Magnetic triazine-based dendrimer as a versatile nanocarrier for efficient antiviral drugs delivery

Abstract Nanoscale engineering is an efficient method for the treatment of multiple infectious diseases. Due to the controllable functionalities, surface properties, and internal cavities, dendrimer-based nanoparticles represent high performance in drug delivery, making their application attractive in pharmaceutical and medicinal chemistry. In this study, a dendritic nanostructure (Fe3O4@SiO2@TAD-G3) was designed and fabricated by grafting a triazine-based dendrimer on a magnetic nanomaterial. The structure of synthesized hybrid nanostructure was characterized by Fourier transform infrared spectroscopy (FT-IR), X-ray diffraction (XRD), energy-dispersive X-ray (EDX) spectroscopy, elemental mapping, scanning electron microscopy (SEM), transmission electron microscopy (TEM), thermogravimetric analysis (TGA), and vibrating sample magnetometry (VSM).

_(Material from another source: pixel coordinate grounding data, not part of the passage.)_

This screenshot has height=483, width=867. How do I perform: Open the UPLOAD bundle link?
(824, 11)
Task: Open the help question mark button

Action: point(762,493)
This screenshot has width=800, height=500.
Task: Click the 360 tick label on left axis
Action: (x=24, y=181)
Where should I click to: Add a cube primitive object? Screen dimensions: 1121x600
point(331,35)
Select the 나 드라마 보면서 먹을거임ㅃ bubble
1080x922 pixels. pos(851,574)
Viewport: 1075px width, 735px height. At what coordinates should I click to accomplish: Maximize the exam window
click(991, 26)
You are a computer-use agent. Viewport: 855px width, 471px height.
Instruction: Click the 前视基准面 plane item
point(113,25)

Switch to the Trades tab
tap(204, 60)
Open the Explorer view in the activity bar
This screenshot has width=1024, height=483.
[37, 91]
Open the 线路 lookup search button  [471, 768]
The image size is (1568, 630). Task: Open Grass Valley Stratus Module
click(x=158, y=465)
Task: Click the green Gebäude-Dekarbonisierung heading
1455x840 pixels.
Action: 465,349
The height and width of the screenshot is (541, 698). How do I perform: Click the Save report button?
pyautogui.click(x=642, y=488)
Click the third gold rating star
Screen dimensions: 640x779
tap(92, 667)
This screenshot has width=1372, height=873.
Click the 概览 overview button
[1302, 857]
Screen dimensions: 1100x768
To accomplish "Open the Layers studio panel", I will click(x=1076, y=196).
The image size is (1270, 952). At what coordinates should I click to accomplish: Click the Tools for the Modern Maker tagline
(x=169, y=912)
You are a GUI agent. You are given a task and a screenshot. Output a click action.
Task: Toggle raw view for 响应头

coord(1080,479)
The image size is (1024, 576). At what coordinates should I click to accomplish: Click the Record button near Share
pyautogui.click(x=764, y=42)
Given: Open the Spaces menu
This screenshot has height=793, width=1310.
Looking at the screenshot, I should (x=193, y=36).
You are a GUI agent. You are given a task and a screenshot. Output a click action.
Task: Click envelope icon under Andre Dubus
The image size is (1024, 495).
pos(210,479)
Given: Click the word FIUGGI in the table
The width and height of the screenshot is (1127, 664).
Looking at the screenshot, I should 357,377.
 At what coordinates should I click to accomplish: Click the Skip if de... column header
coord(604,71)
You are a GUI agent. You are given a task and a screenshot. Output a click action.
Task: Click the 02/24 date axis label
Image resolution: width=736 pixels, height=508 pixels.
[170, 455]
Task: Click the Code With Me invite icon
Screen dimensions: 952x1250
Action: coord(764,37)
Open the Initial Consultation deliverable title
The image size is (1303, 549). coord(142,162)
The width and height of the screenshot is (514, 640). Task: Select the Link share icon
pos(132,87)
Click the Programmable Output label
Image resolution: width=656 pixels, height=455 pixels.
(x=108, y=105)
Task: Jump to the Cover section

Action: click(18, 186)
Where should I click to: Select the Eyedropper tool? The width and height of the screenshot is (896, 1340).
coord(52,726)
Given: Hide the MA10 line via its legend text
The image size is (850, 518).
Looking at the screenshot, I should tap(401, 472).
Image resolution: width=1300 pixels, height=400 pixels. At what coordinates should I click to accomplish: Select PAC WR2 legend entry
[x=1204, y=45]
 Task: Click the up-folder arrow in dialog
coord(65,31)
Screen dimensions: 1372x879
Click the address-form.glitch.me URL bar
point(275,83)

The prepared nanostructure (Fe3O4@SiO2@TAD-G3) combines the unique properties of magnetic nanoparticles and a hyperbranched dendrimer for biomedical applications. Its dual nature and highly exposed active sites, could make the transportation of drugs to targeted sites of interest through the magnetic field. A study was conducted on model drugs loading (Favipiravir and Zidovudine) and in vitro release behaviour of Fe3O4@SiO2@TAD-G3, which was monitored by ultraviolet spectroscopy. The dendritic nanostructure exhibited high drug-loading capacity for Favipiravir (63.2%) and Zidovudine (76.5%). About (90.8% and 80.2%) and (95.5% and 83.4%) of loaded Favipiravir and Zidovudine were released from Fe3O4@SiO2@TAD-G3 at pH 1.5 and 6.8 respectively, within 600 min and at 37 °C. The initial fast release attributed to the drug molecules on the surface of nanostructure while the drugs incorporated deeply into the pores of the Fe3O4@SiO2@TAD-G3 released with a delay. We proposed that Fe3O4@SiO2@TAD-G3 could be tested as an effective carrier in the targeted (cellular or tissue) delivery of drugs. We think that the prepared nanostructure will not deposit in the liver and lungs due to the small size of the nanoparticles.